During the oral arguments at trial, Judge Wood betrayed her bias against religious Christians when she explicitly suggested, without a shred of evidence, that CLS considered homosexuals to be “less than fully human.” Not content to leave it at that, Wood informed CLS’s surprised attorney that Republicans too “have a tenet of their society that the Democrats are less than fully human.” However questionable Wood’s legal arguments, it was at least clear where she stood on the partisan divide. It was judicial activism at its most blatant.
Nowhere is Wood’s penchant for such activism more evident than in her rulings in abortion-related cases. This is not surprising. When President Clinton initially named Wood to sit on the Seventh Circuit Court in 1995, she was already a member of activist groups like the National Organization for Women (NOW) and Planned Parenthood of Metropolitan Chicago—two groups that oppose any and all limitations on taxpayer-funded abortion-on-demand.
As a member of the Seventh Circuit Court, Wood has ruled against legislation designed to ban the procedure commonly known as partial-birth abortion in Wisconsin and Illinois. In a case concerning an Indiana law which in no way restricted abortion rights—but stipulated only that women should receive counseling and pertinent information prior to undergoing an abortion—Wood wrote a dissent expressing her rejection of such a policy, even though the Supreme Court had upheld similar laws in other states.
In 2001 Wood sat on the Seventh Circuit Court panel that adjudicated a case known as National Organization for Women v.
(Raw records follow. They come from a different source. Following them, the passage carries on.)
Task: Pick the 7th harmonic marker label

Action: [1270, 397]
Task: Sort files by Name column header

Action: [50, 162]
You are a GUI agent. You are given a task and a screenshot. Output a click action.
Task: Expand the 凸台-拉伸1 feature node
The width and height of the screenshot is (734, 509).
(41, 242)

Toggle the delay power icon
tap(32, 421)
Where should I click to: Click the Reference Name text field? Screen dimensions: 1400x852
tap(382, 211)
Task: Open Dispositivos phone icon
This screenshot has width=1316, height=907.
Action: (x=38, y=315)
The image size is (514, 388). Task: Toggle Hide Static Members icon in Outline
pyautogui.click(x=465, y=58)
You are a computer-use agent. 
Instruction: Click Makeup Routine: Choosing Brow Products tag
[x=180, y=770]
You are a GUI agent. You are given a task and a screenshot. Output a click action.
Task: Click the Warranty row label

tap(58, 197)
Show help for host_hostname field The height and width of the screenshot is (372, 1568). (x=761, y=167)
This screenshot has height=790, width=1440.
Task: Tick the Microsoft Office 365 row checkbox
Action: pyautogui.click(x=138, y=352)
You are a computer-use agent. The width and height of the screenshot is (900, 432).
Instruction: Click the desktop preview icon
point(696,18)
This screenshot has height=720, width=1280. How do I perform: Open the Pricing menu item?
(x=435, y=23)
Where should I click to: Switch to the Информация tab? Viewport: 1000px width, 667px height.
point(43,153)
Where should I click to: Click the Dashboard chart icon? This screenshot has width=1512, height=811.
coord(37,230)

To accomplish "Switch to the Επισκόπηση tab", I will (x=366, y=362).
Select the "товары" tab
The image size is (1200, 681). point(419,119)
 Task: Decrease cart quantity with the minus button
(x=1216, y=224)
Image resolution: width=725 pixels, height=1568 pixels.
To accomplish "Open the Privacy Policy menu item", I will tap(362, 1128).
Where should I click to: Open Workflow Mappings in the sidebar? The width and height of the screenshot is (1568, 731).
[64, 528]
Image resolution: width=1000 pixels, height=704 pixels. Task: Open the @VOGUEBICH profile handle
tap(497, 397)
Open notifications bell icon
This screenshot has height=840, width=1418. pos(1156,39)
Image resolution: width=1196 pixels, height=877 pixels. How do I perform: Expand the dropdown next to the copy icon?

Scheidler, where NOW and a number of abortion clinics sued anti-abortion activists under the Racketeer Influenced and Corrupt Organization Act (RICO). Although RICO was designed chiefly to address the activities of organized crime, the plaintiffs in this case sought to apply RICO statutes to some illegal acts which pro-life demonstrators had allegedly perpetrated while protesting in the vicinity of abortion clinics. Ruling in favor of the plaintiffs, Wood wrote the panel’s opinion affirming the propriety of both a fine and a permanent nationwide injunction against the demonstrators. In 2003, however, the Supreme Court reversed this decision by an 8-1 margin, on the grounds that the defendants had not violated even one RICO statute.
But Wood and the Seventh Circuit simply ignored the Supreme Court ruling and proceeded to pursue the matter further. In a written opinion that cited four specific acts or threats of physical violence by the anti-abortion protesters in question, Wood issued an order remanding the case to the district court for further consideration. The Supreme Court subsequently overturned this ruling as well, by an 8-0 margin.
It’s easy to see why President Obama might select Wood. On the evidence of her judicial record to date, she would be as loyal a partisan in the Supreme Court as she has proved to be on the federal bench. Perhaps that is what the president meant when he vowed that his nominees would exhibit “empathy.”